Éric de Dampierre incarne sans doute le mieux ce qui fut l'ambition de la génération de sociologues qui a reconstruit la sociologie française au lendemain de la Seconde Guerre mondiale : fonder une science sociale empirique qui n'oublie pas pour autant ses fondateurs, ni la philosophie, ni l'histoire, tout en restant toujours soucieuse du bien public ; créer des institutions qui assurent la continuité et le rayonnement de cette discipline. Plus qu'à son œuvre personnelle, il s'est dévoué à cette tâche collective ; à travers elle, il est peut-être celui qui aura exercé l'influence la plus profonde – bien que discrète, presque secrète – là où des idées cheminent, loin du tintamarre de la place publique.
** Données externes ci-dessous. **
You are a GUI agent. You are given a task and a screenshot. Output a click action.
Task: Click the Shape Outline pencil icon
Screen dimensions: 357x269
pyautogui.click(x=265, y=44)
Le séjour de deux ans qu'Éric de Dampierre fit à l'université de Chicago, au Committee on Social Thought, lui apporta un complément de culture et d'érudition dont il sut faire le meilleur usage. Il revint à Paris avec l'ambition, bien folle pour un si jeune homme, d'amener dans l'univers parisien un souffle de Chicago. Un heureux hasard le servit : les éditions Plon lui confièrent la direction d'une nouvelle collection : Recherches en sciences humaines. Au lieu de se contenter, comme tout directeur de collection, de trouver de bons textes et d'en assurer une traduction et une présentation élégantes, il fit un véritable apprentissage de typographe. Il définit des normes auxquelles il resta fidèle jusqu'à la fin, si bien qu'un livre publié par Éric de Dampierre se reconnaît au premier coup d'œil, que ce soit sous la couverture de Plon ou celle des livres publiés par Bertrand de Jouvenel à Futuribles, qu'il s'agisse de la série des Classiques africains, des ouvrages publiés à Nanterre ou des revues : les Archives européennes de sociologie et Analyse et prévision.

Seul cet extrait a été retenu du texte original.